Под ближайшим холмом заурчала несытым котом машина – кто-то ехал к дому или на переправу, и я вдруг подумала – почему бы ехавшему в ней не оказаться, например, моим кузеном? Он и действительно собирался сюда вслед за мной, а из семерых братьев, которые, словно в сказке, вдруг объявились у меня, едва я пустилась в бесконечный путь по дорогам родины и рода, этот мой кузен оказался самым близким. Среди ученой моей братии Илья один занимался Бог знает чем, как мальчишка, клеил модельки, явно любил дам и столь же открыто признавался в своем непростительном разгильдяйстве. Но нас с ним гнала в одном круге общая, давно ставшая вязкой и горчащей, старая кровь, от которой остальные как-то избавились, кто браками с инородцами, кто внутренним отречением, кто незнанием, кто просто-напросто ленью. Мы же, как дантовские грешники, плыли в огненной реке, то есть рвались к несбыточному, мечтали о прошлом, а главное, кровно сознавали те грехи и ошибки, что закончились разрушением домов с мезонинами.

Так почему же действительно не появиться сейчас здесь – ну, не сейчас, а минут через шесть-семь – Илье? Сначала послышится эхо ахнувших под ним досок первого моста, потом серебряная голова проплывет в зелени лип, а потом красивые ладони лягут мне на плечи почти так же невесомо и ласково, как ложится сейчас сиреневая кисть. Впрочем, машина сигналила уже под берегом, и пора было возвращаться к Ляле и Лоде.

Я долго думала, где устроить им детскую, все комнаты были уже давно расписаны.

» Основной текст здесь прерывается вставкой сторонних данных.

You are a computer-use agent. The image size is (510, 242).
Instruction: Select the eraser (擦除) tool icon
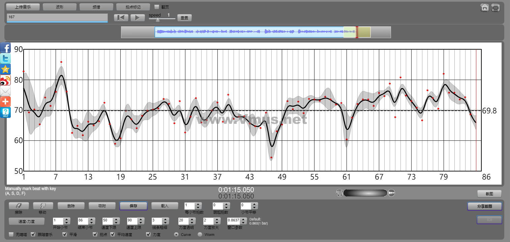[x=19, y=206]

Рояльная всегда полна народу, в алькове царит нехороший дух блуда, диванная проходная. Не в бальной же, хотя и балов там уже лет восемьдесят как нет? Вот разве в статистическую? Она, конечно, слишком отделена от всего дома, и когда бушует гроза, а мы ходим вокруг с иконой, до статистической доходим последней. Там страшно, лес так близко, но ведь они уже не такие маленькие, и, наверное, им будет, наоборот, хорошо вдали от взрослых. Можно неслышно скинуть кованый крюк, сунуть ноги в старые валенки, что холмами лежат за сундуком, и выскользнуть на улицу, где над каменной вазой невиданным букетом расцветает лунный столб, и лиловеющий снег стелется под ноги праздничной скатертью. А если хорошенько прислушаться, можно услышать далекий гудок паровоза у Белой – это подъезжает охотничий царский поезд, значит, уже семь утра…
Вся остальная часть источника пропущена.